Soal Cukai Minuman Berpemanis, Pengusaha: Industri Akan Terpuruk

Andi M. Arief
6 Februari 2024, 17:34
cukai minuman berpemanis, minuman berpemanis
ANTARA FOTO/Cahya Sari/sgd/foc.
Warga melintas di samping rak berisi minuman berpemanis di salah satu toko retail, Jakarta, Kamis (14/12/2023).
Button AI SummarizeBuat ringkasan dengan AI

Implementasi cukai minuman berpemanis dalam kemasan atau MBDK yang berlaku tahun ini akan memukul sektor industri. Asosiasi Industri Minuman Ringan atau Asrim memperkirakan performa penjualan minuman dapat semakin anjlok. 

Ketua Umum Asrim Triyono Prijosoesilo menyebut industri minuman masih berjuang untuk rebound setelah terdampak pandemi Covid-19. "Dalam tiga tahun, dari 2019 sampai 2022, volumen penjualan minuman berpemanis dalam kemasan 0% alis flat," katanya kepada Katadata.co.id, Selasa (6/2). 

Hingga pertengahan tahun lalu, volume pertumbuhannya malah minus. "Kami masih menunggu data akhir 2023, tapi kami pesimistis hasilnya baik," ucapnya. 

Ia berharap, masih ada ruang diskusi terkait penerapan cukai tersebut.
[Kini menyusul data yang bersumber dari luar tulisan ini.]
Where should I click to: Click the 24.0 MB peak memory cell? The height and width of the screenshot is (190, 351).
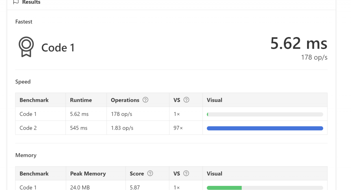point(80,187)
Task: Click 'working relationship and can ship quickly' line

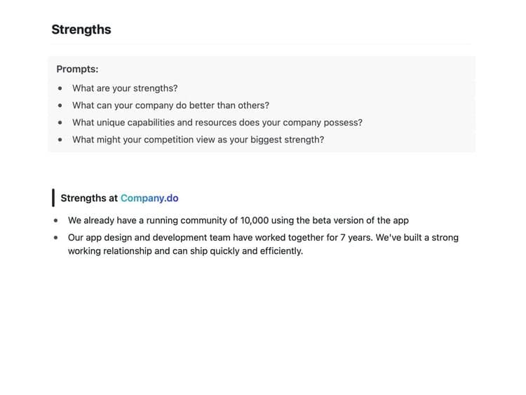Action: [186, 251]
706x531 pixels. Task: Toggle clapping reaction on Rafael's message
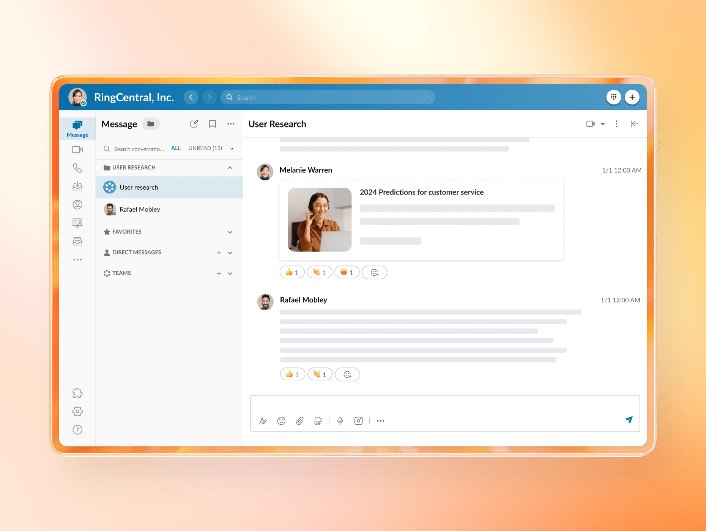[x=320, y=374]
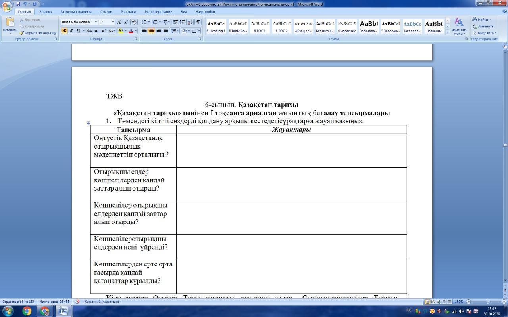Image resolution: width=508 pixels, height=317 pixels.
Task: Toggle bold (Ж) formatting
Action: 64,31
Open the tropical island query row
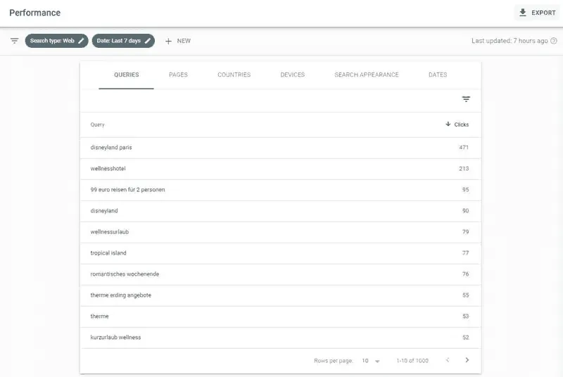Screen dimensions: 563x377 click(x=108, y=253)
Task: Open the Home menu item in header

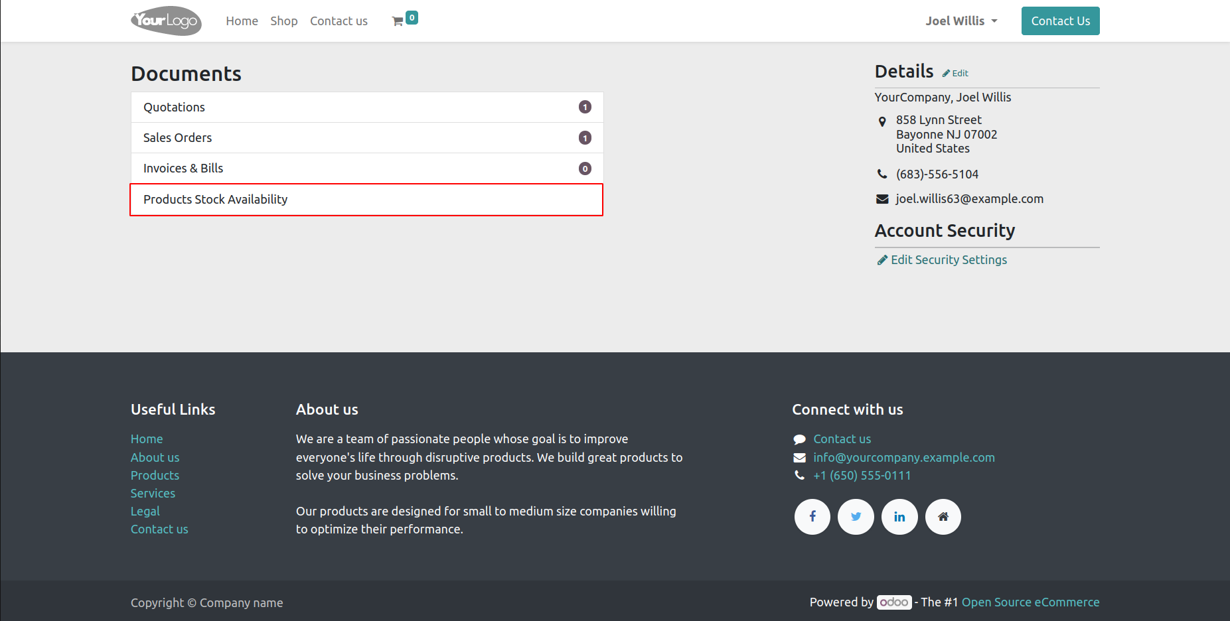Action: point(242,21)
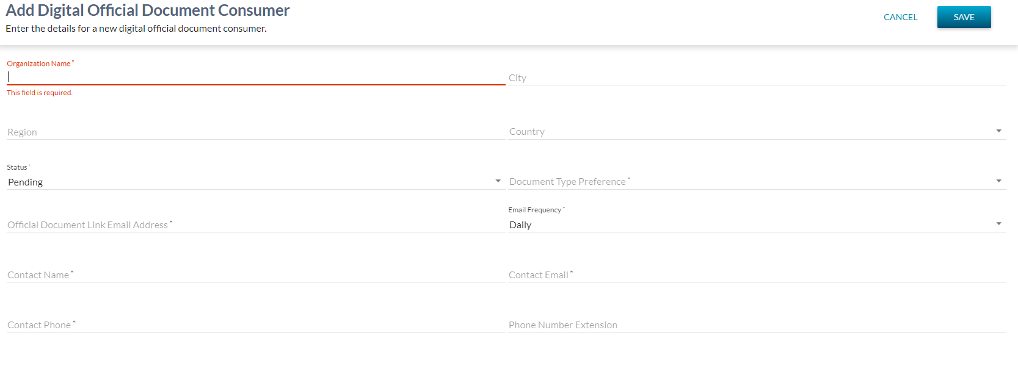Click the Add Digital Official Document Consumer heading
The image size is (1018, 374).
(148, 10)
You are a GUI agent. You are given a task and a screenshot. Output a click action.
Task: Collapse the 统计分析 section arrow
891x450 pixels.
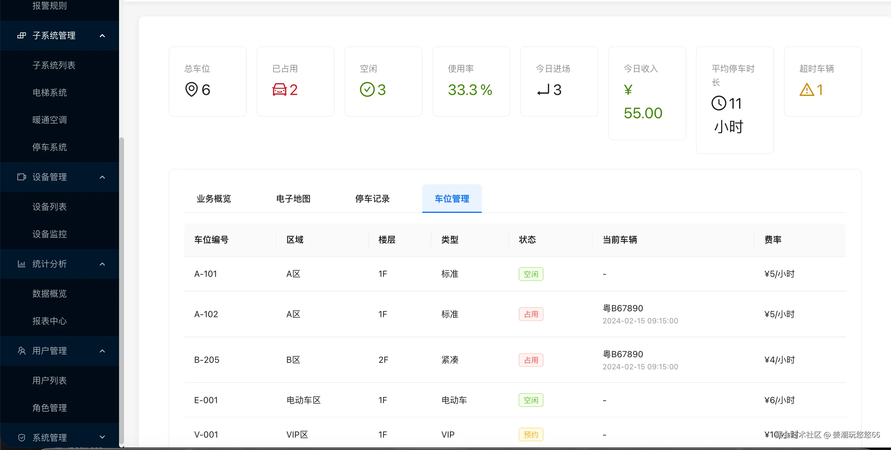[102, 264]
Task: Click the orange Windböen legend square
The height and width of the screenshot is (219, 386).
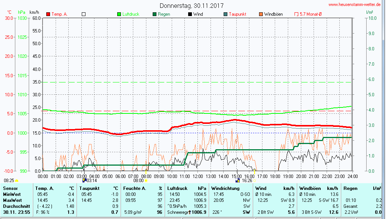Action: (261, 14)
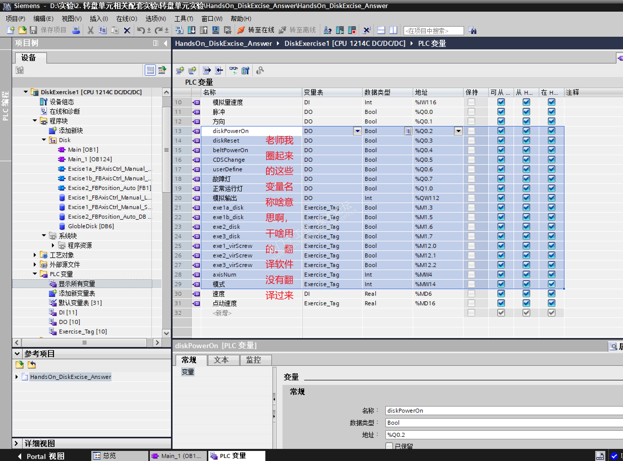The image size is (623, 461).
Task: Collapse the Disk folder in project tree
Action: 44,140
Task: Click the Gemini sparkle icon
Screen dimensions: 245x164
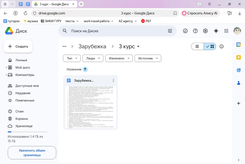Action: 216,31
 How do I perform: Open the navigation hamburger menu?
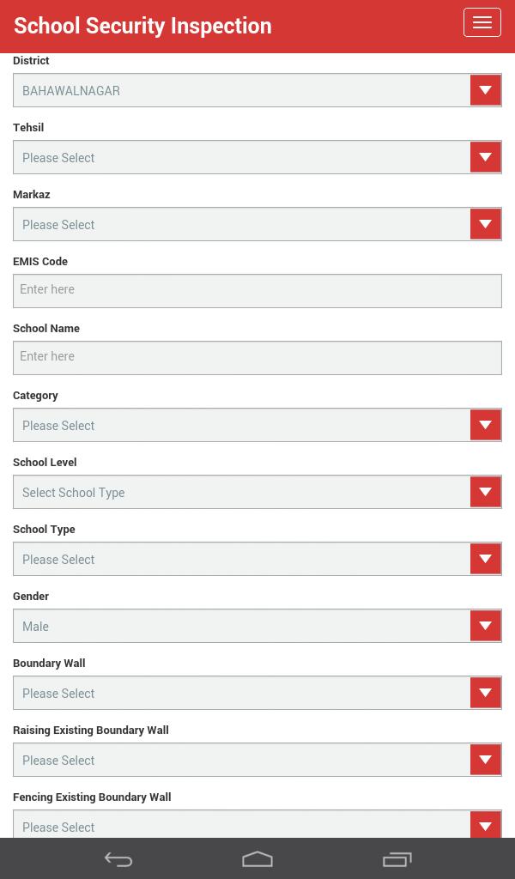pos(482,22)
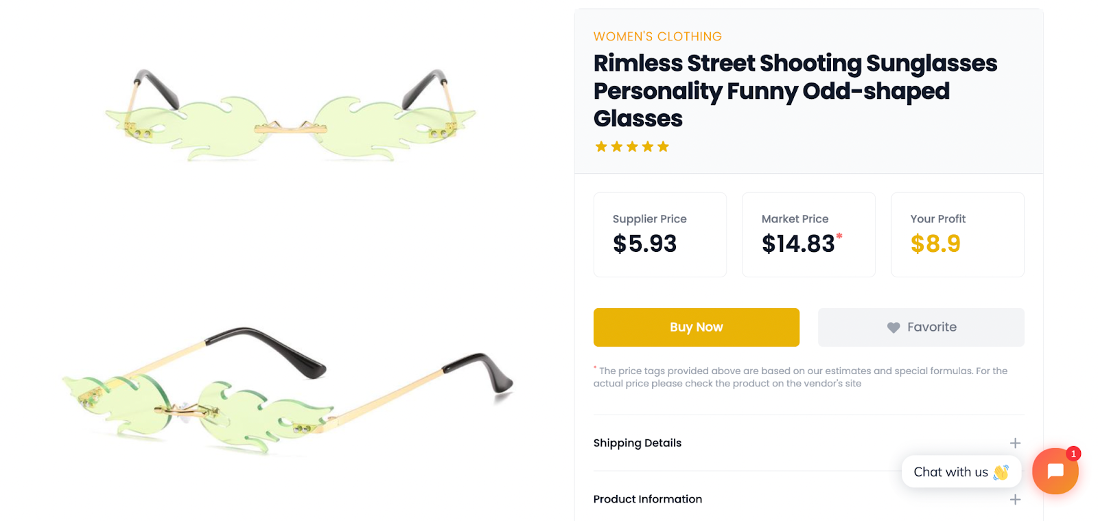
Task: Click the red asterisk beside Market Price
Action: (x=839, y=236)
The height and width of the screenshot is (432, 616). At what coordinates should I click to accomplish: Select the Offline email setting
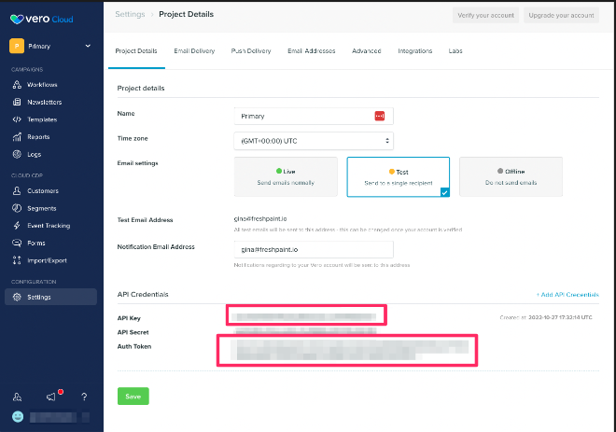[511, 175]

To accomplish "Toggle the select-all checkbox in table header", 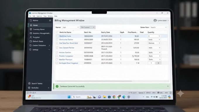I will pyautogui.click(x=57, y=32).
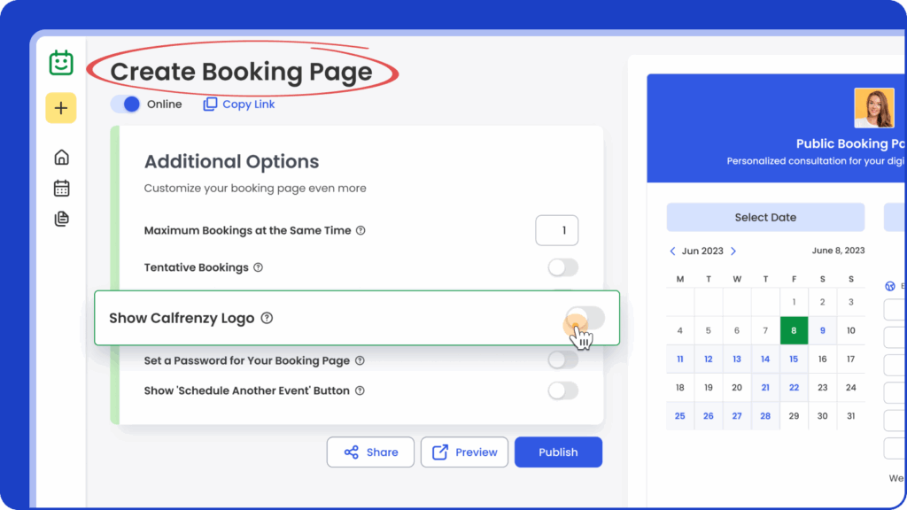Click help icon beside Show Calfrenzy Logo

pyautogui.click(x=267, y=318)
Menurut dia, pemerintah perlu mempertimbangkan tujuan cukai MBDK dari sisi waktu penetapan dan desain kebijakan.

Di sisi lain, penerapan cukai MBDK tidak menyelesaikan akar masalah. Pemerintah berencana menerapkan cukai tersebut untuk menurunkan angka penyakit tidak menular, termasuk obesitas dan diabetes.

Triyono berargumen, kontribusi minuman berpemanis dalam kemasan pada pola makan konsumen lokal sangat kecil. Data Institut Pertanian Bogor (IPB)  menunjukkan pola makan konsumen nasional didominasi makanan dan minuman non-olahan hingga 70%. Kontribusi makanan dan minuman olahan hanya sebesar 30%. "MBDK adalah hanya bagian dari mamin olahan," ucapnya.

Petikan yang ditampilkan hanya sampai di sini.